### Data

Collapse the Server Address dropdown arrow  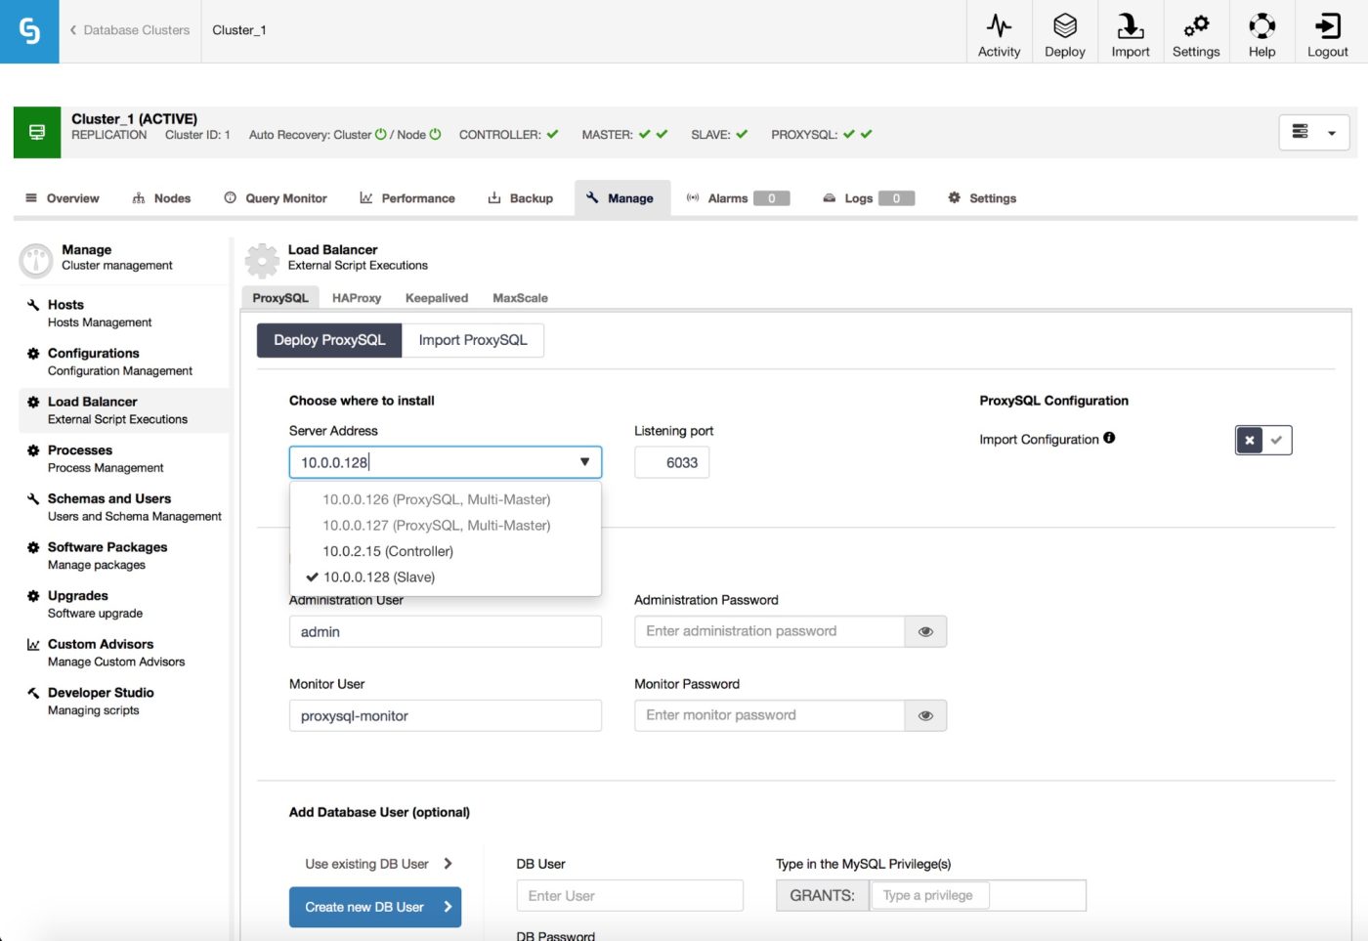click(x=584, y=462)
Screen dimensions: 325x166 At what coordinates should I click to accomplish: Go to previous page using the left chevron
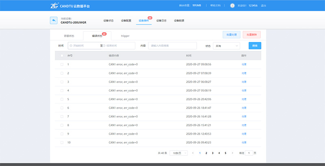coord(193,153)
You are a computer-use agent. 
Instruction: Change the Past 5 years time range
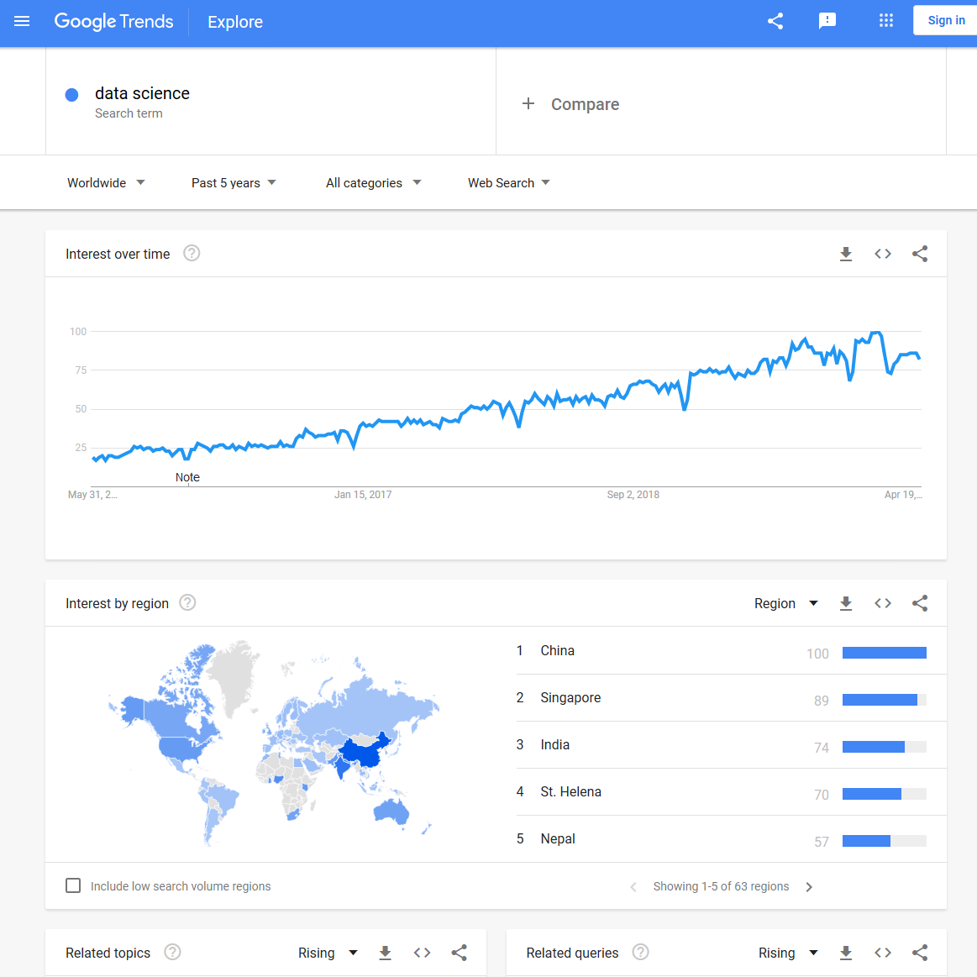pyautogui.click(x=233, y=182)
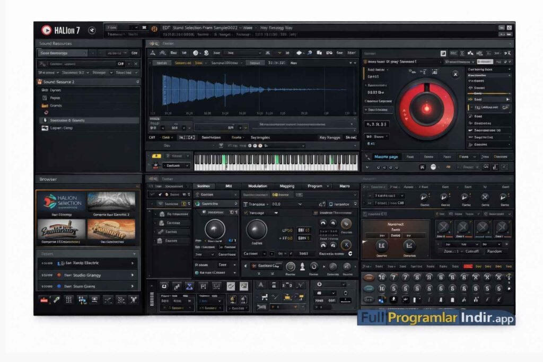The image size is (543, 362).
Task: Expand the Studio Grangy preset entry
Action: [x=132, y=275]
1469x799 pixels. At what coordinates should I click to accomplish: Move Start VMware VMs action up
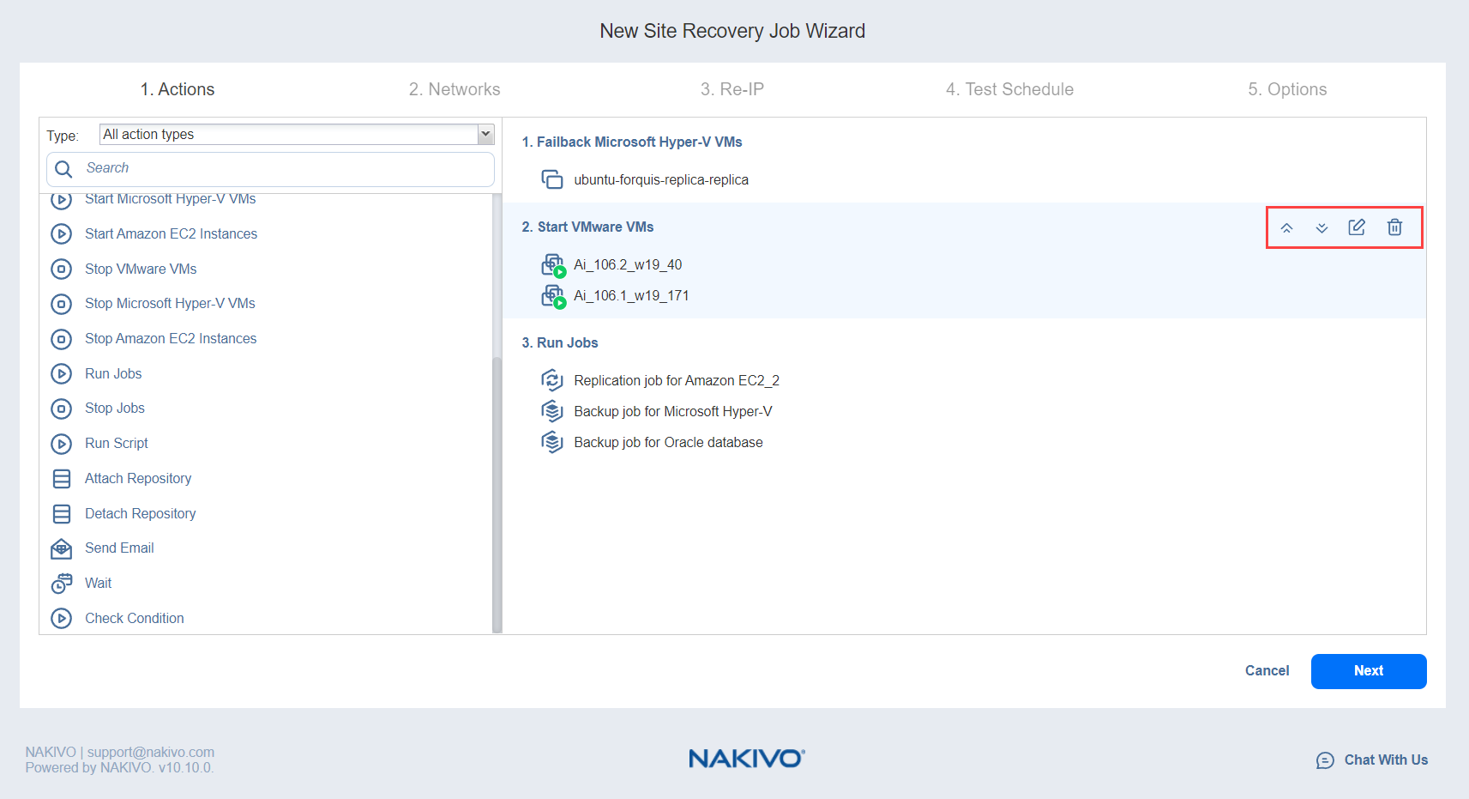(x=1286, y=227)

######
### Data

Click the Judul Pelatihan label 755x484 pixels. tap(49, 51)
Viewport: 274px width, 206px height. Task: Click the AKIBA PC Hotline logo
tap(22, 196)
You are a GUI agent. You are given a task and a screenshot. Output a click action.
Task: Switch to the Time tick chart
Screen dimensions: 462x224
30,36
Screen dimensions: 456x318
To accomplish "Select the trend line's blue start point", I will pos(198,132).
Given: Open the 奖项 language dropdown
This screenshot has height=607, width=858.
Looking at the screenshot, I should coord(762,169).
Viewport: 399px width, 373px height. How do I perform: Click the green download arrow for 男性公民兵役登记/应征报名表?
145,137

######
### Data

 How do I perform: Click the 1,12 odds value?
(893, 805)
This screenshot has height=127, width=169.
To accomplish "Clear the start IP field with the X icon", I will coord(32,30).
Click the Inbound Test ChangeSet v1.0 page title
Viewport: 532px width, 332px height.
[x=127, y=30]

######

-- Instructions for the task --
All lines of the entries containing the string "agent" must be shown in full.

-- Answer to this task --
You are a computer-use agent. 
You are a GUI agent. You are given a task and a screenshot. Output a click action.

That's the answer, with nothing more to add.